Patent Document 1: JP-A-2011-213290

Meanwhile, in the case of including both a motor and a generator as in Patent Document 1, these are collectively referred to as a motor-generator or a rotary electric machine apparatus. The motor-generator is switched between a power-generation mode where the generator is mainly operated and a drive mode where the motor is mainly operated, depending on the operation conditions of a vehicle. When either of them is actively operated, a rotational speed difference or a temperature difference occurs. Due to these differences, there occurs a difference between a pressure in a motor housing and a pressure in a generator housing.
In order to cool the motor and the generator, respectively, cooling oil also serving as a lubricant is supplied into the motor housing and the generator housing by a single pump. At this time, when the difference between the pressures in respective housings becomes greater, there is a possibility that the cooling oil does not flow smoothly but is stagnant or flows backward. In this case, not only the motor and the generator are not cooled properly, but also the circulation of the cooling oil is hindered. And so, more cooling oil than necessary is accumulated in the housing or the deficiency of the cooling oil is caused. In order to solve these problems, it is considered to provide a pump independently to the motor and the generator or to provide a valve device for regulating a flow rate of the cooling oil to be distributed. However, in this case, the cost is expensive and associated devices are increased.

SUMMARY OF THE INVENTION

The present invention provides a rotary electric machine apparatus including a cooling device which does not cause a pressure difference between two rotary electric machines, with a simple configuration.
According to one aspect of the present invention, a rotary electric machine apparatus includes a first rotary electric machine that includes a first rotor, a first stator and a first housing for containing the first rotor and the first stator, a second rotary electric machine that includes a second rotor, a second stator and a second housing for containing the second rotor and the second stator, a pump that supplies a cooling liquid to the first rotary electric machine and the second rotary electric machine, and a communication pipe that communicates a gas-phase in the first housing and a gas-phase in the second housing so that an internal pressures of the first housing and the second housing are balanced to each other.

RECORDS SHOWN:
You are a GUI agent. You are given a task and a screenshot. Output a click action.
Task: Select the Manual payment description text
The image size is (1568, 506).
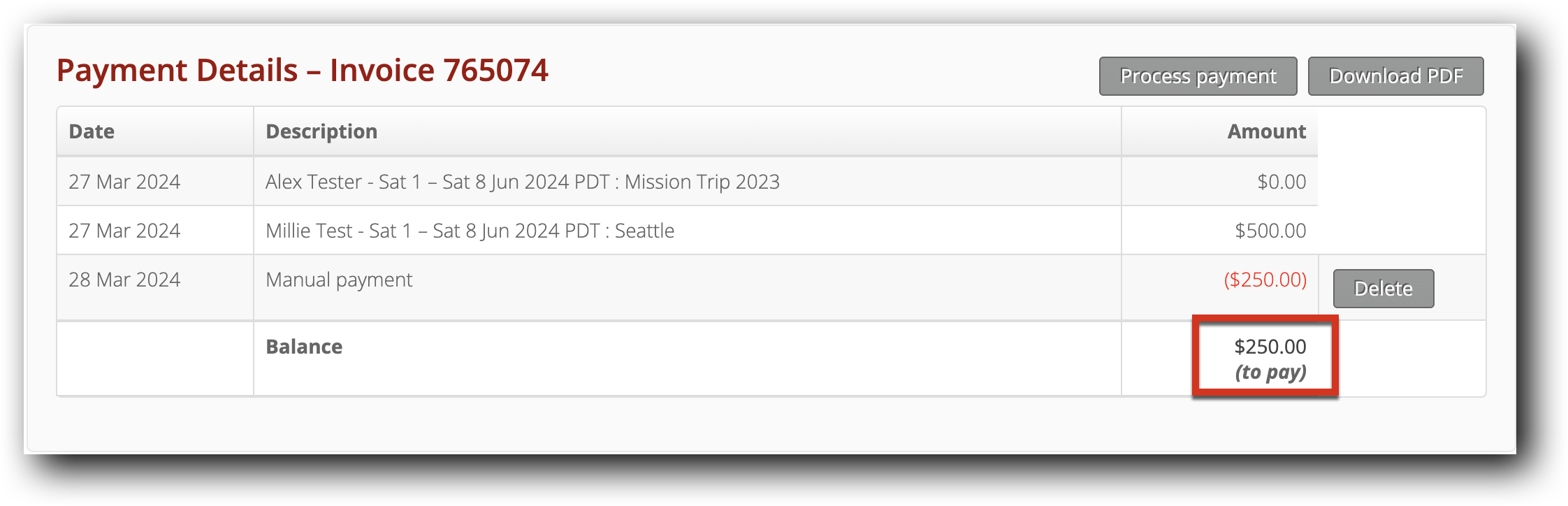pyautogui.click(x=339, y=279)
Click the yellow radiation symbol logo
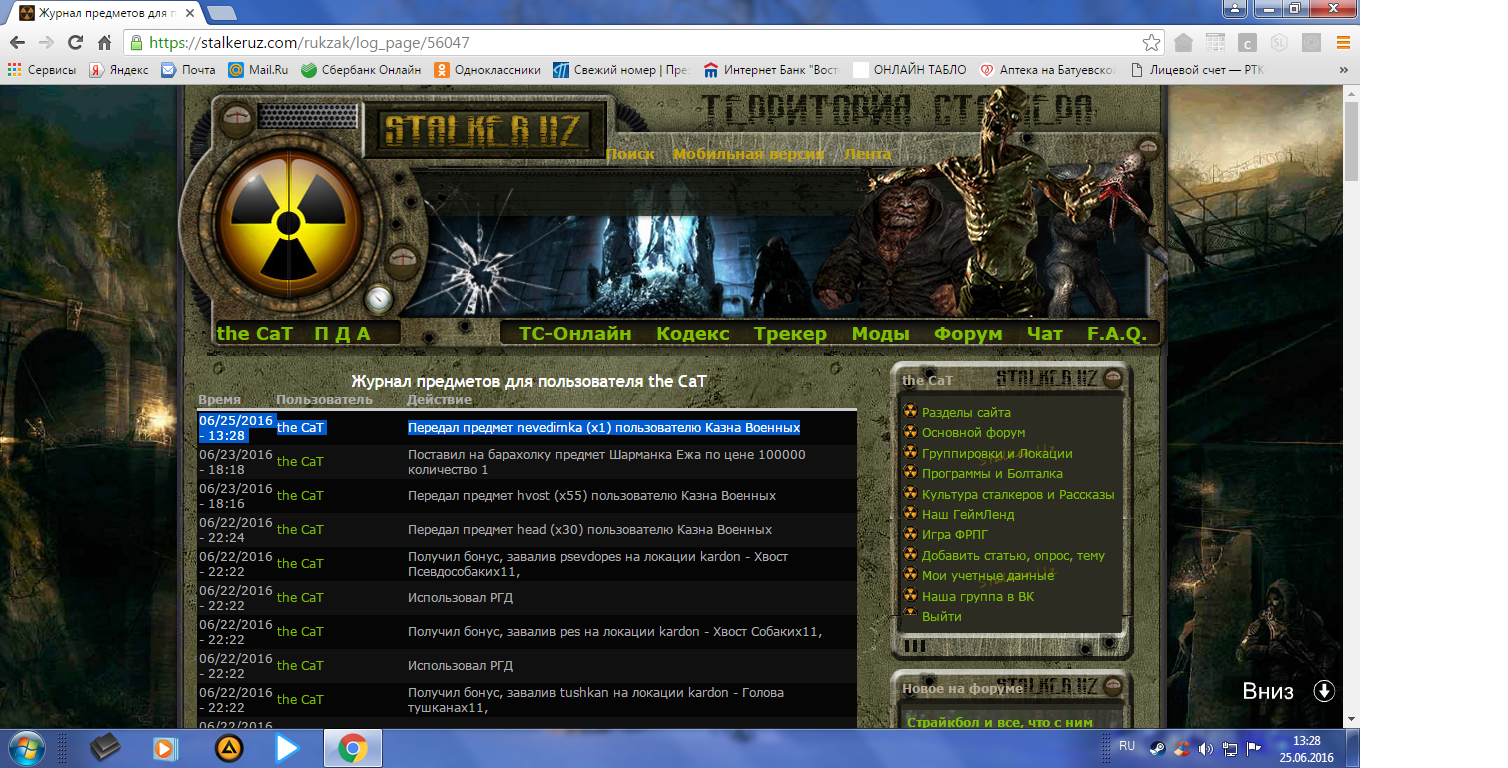The image size is (1508, 768). (x=289, y=221)
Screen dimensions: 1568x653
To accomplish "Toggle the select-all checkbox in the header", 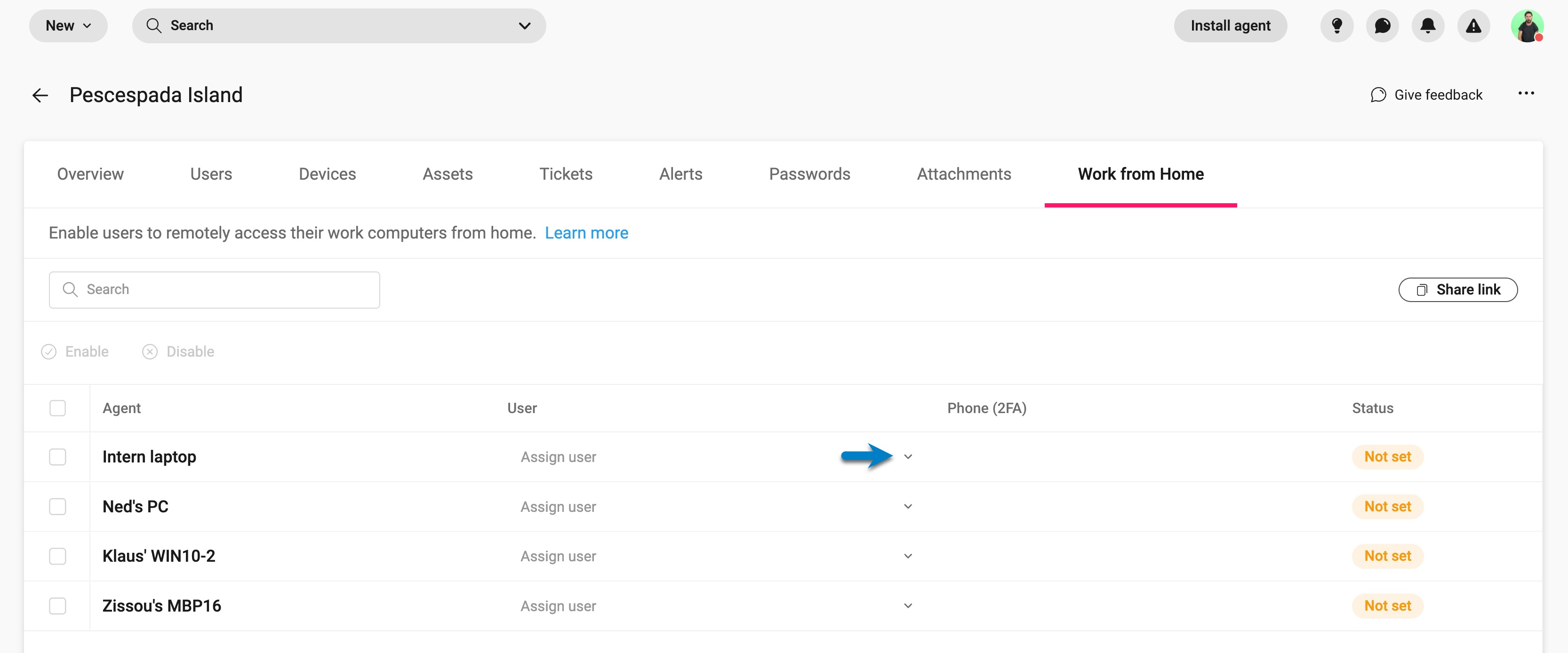I will (57, 408).
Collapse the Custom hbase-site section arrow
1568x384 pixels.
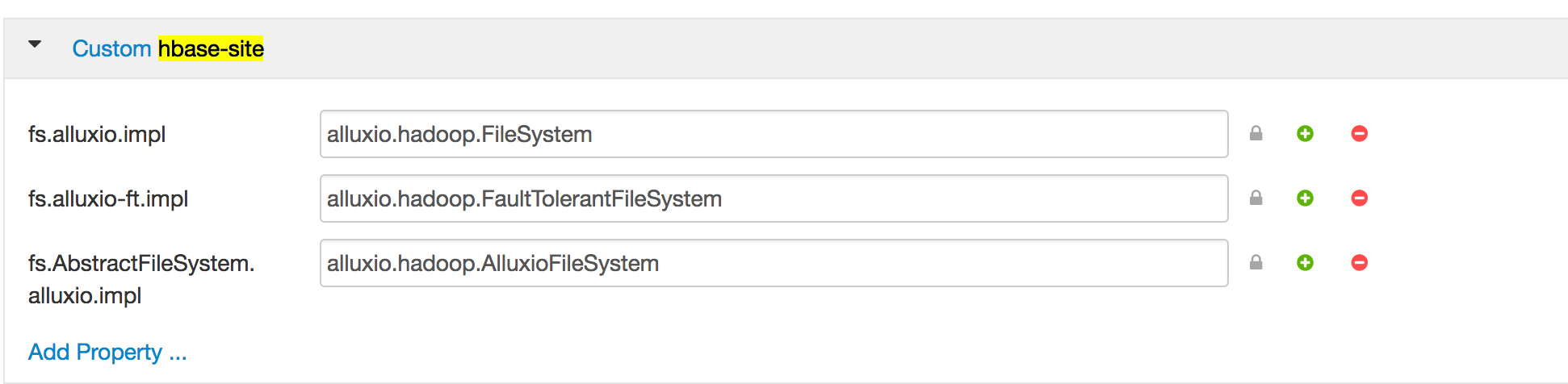tap(35, 44)
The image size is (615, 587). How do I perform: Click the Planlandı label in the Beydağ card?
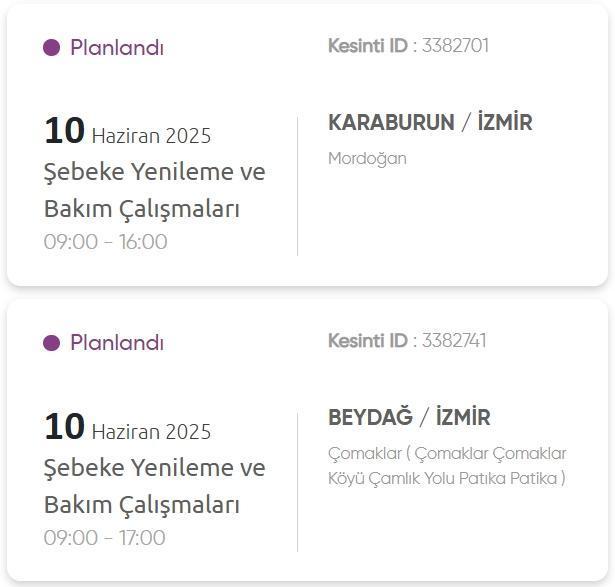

GIVEN PROBLEM: Can you rewrite the paragraph of the patent passage above that begins "In order to cool the motor and the generator" as a shorter list that keeps its main facts?

EXPECTED ANSWER:
- A single pump supplies cooling oil, which also serves as a lubricant, to both the motor housing and the generator housing.
- If the pressure difference between the housings grows large, the oil may stagnate or flow backward instead of flowing smoothly.
- The motor and generator are then not cooled properly, and oil circulation is hindered.
- As a result, too much oil accumulates in a housing, or there is too little.
- Fitting each machine with its own pump, or adding a valve device to regulate the distributed flow, could solve this, but it is expensive and adds more associated devices.